◆ **Instruction**: Set down the data that begins with the line containing "Viewport: 1143px width, 628px height." and continues through the line containing "Action: pos(504,173)", copying each line without change. Omit the pictures from your answer.

--- Data listing ---

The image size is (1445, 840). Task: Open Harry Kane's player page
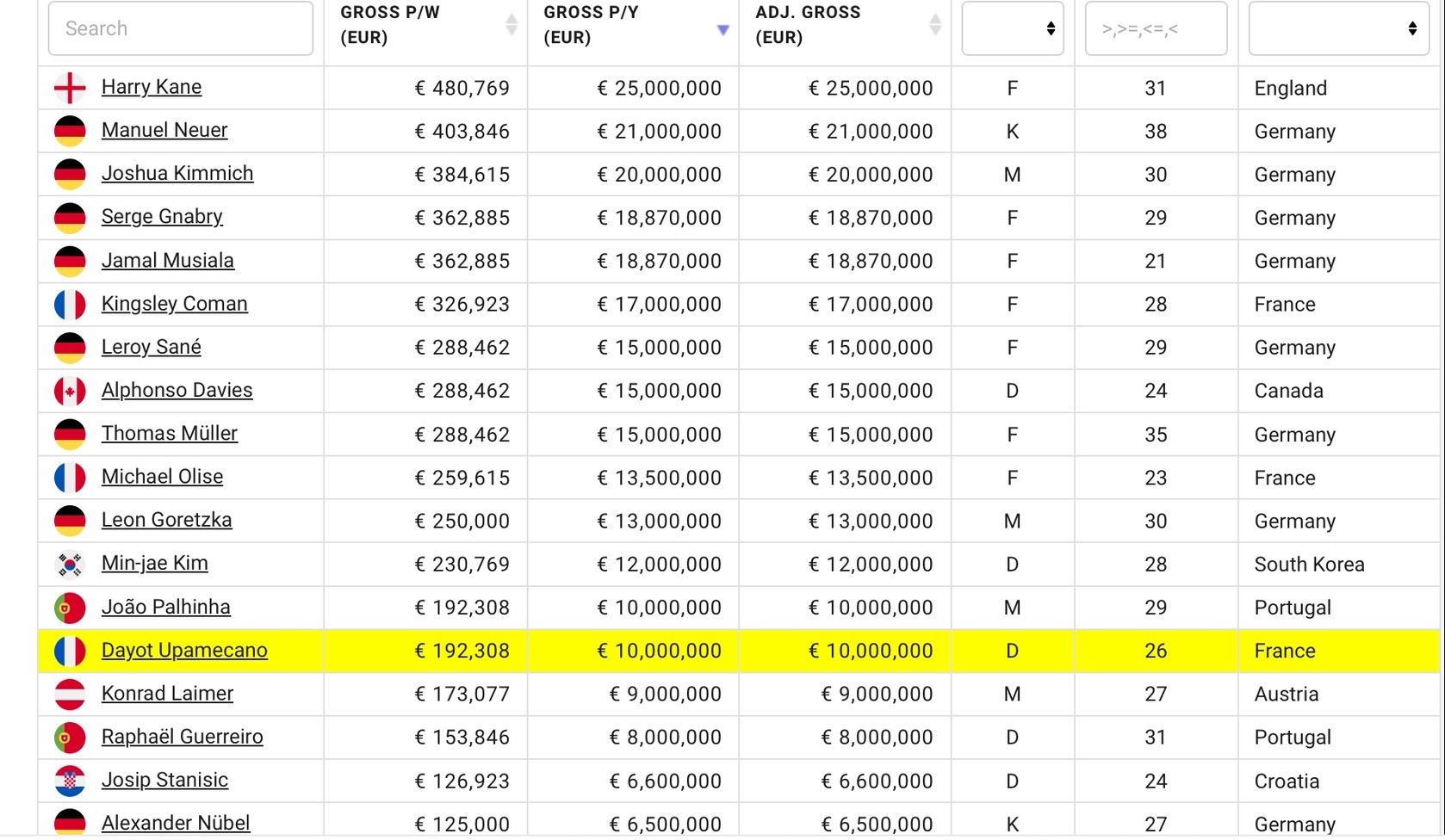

---
--- Data listing ---

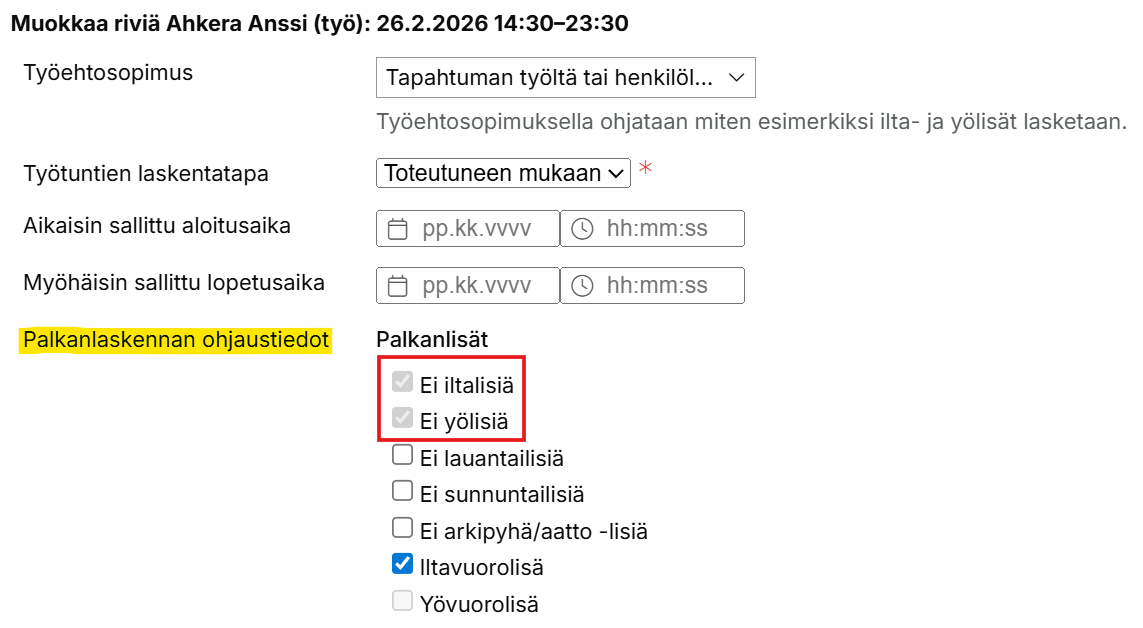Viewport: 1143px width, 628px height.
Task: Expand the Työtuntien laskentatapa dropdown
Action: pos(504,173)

---
--- Data listing ---

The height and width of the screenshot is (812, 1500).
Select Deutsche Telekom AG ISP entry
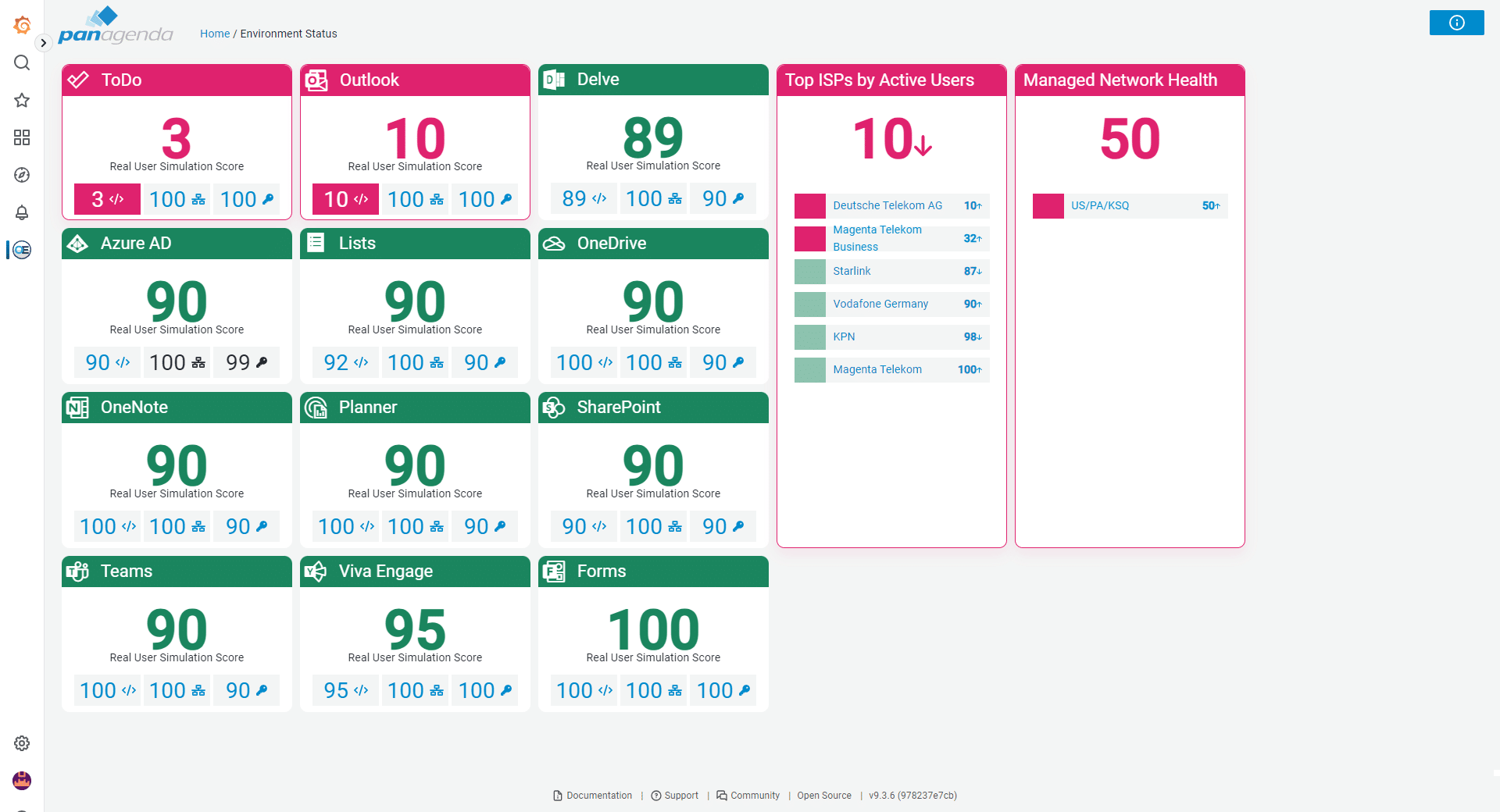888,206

---

◆ **Full solution**:
Viewport: 1143px width, 628px height.
Task: Expand the Työtuntien laskentatapa dropdown
Action: pos(504,173)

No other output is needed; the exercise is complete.